=== Exercise ===
Put every line of the listing below into a numbered list, dropping the blank lines and omitting the picture.

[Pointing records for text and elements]
------------------------------------------------------------------------

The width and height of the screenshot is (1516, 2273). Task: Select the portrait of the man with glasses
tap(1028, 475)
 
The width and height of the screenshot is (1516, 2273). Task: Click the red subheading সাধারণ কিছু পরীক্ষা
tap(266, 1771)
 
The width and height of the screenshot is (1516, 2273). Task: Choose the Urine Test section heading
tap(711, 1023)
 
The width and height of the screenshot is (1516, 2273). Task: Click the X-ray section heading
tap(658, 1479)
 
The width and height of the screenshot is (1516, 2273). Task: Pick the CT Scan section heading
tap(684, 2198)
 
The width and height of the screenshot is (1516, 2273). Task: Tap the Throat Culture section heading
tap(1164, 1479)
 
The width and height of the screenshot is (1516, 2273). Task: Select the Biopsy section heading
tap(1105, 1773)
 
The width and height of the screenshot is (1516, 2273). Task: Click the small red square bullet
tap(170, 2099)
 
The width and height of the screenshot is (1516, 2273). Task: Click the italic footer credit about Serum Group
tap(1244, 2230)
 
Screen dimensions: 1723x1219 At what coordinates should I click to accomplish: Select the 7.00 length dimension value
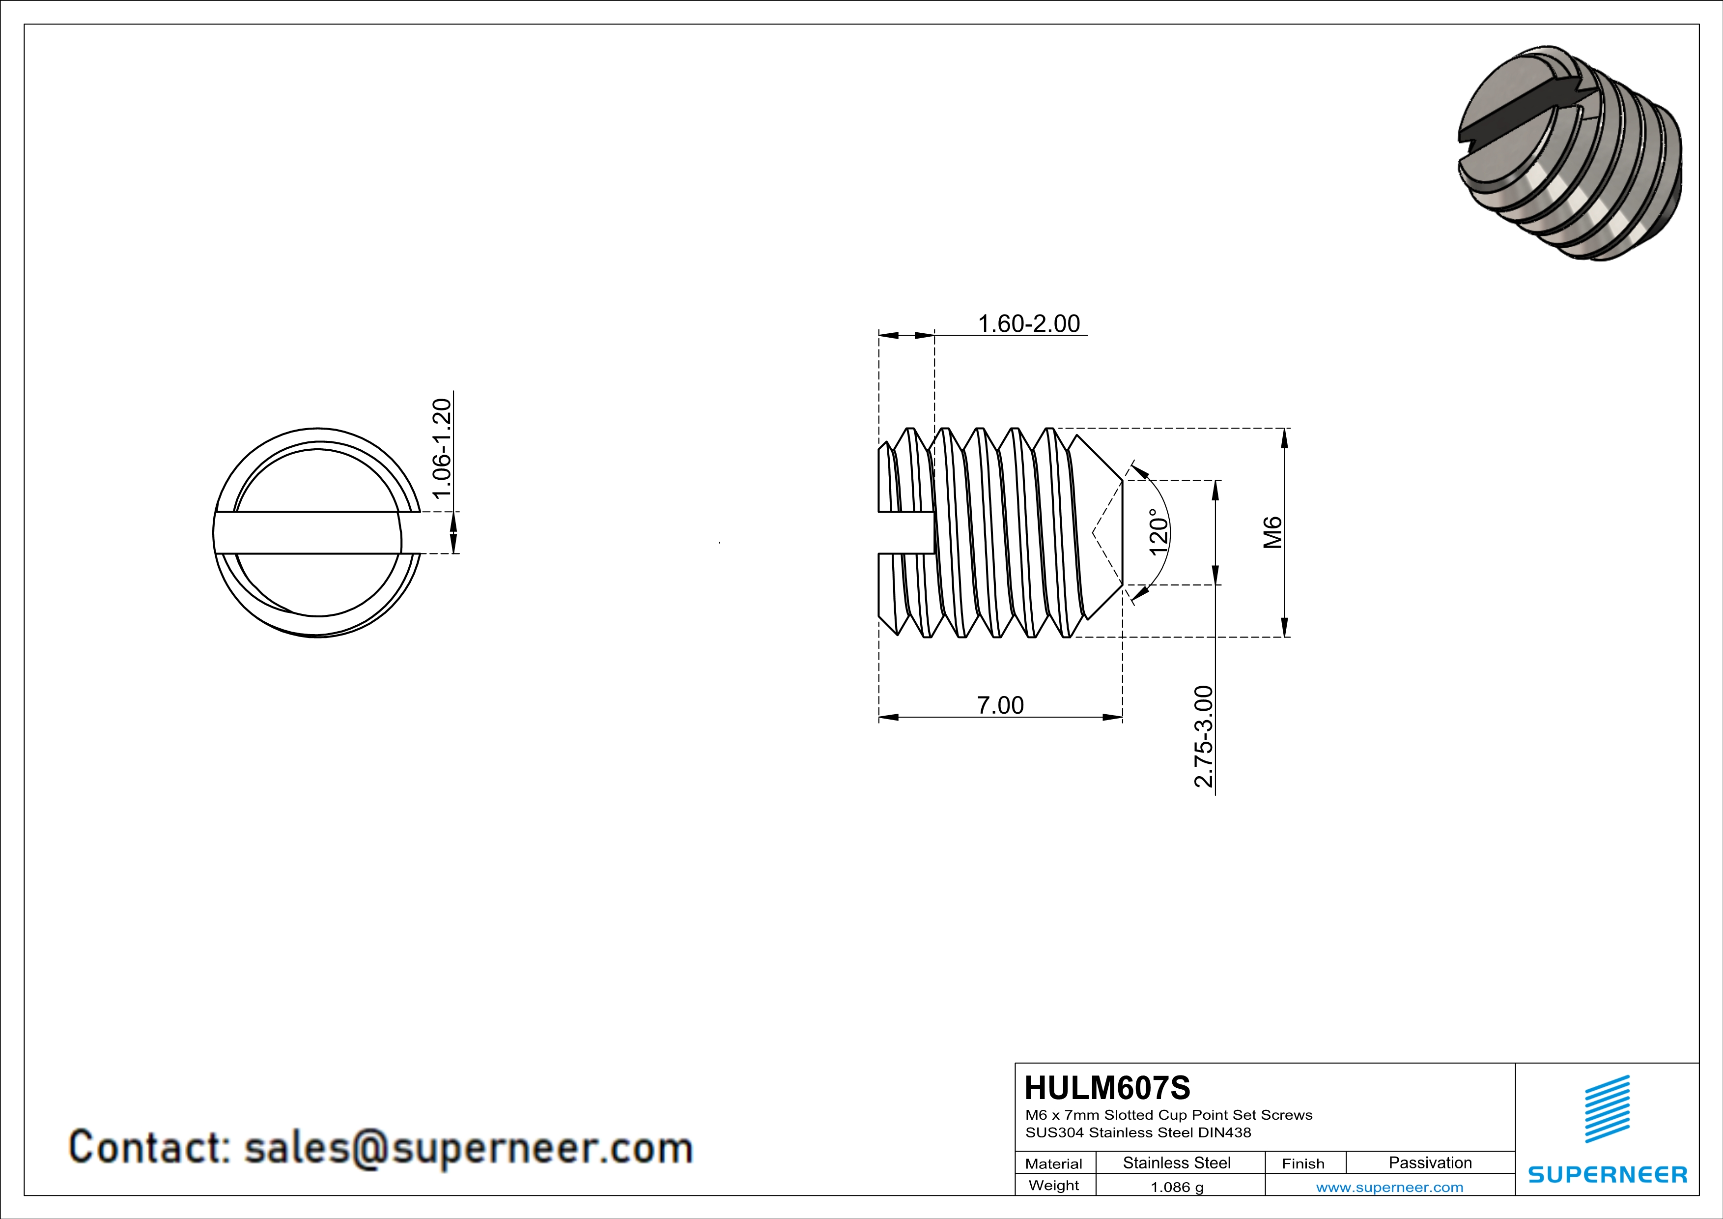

------------------------------------------------------------------------

=== Task response ===
1. The width and height of the screenshot is (1516, 2273). Task: Select the portrait of the man with glasses
2. tap(1028, 475)
3. The width and height of the screenshot is (1516, 2273). Task: Click the red subheading সাধারণ কিছু পরীক্ষা
4. tap(266, 1771)
5. The width and height of the screenshot is (1516, 2273). Task: Choose the Urine Test section heading
6. tap(711, 1023)
7. The width and height of the screenshot is (1516, 2273). Task: Click the X-ray section heading
8. tap(658, 1479)
9. The width and height of the screenshot is (1516, 2273). Task: Pick the CT Scan section heading
10. tap(684, 2198)
11. The width and height of the screenshot is (1516, 2273). Task: Tap the Throat Culture section heading
12. tap(1164, 1479)
13. The width and height of the screenshot is (1516, 2273). Task: Select the Biopsy section heading
14. tap(1105, 1773)
15. The width and height of the screenshot is (1516, 2273). Task: Click the small red square bullet
16. tap(170, 2099)
17. The width and height of the screenshot is (1516, 2273). Task: Click the italic footer credit about Serum Group
18. tap(1244, 2230)
19. Screen dimensions: 1723x1219 At what coordinates should I click to accomplish: Select the 7.00 length dimension value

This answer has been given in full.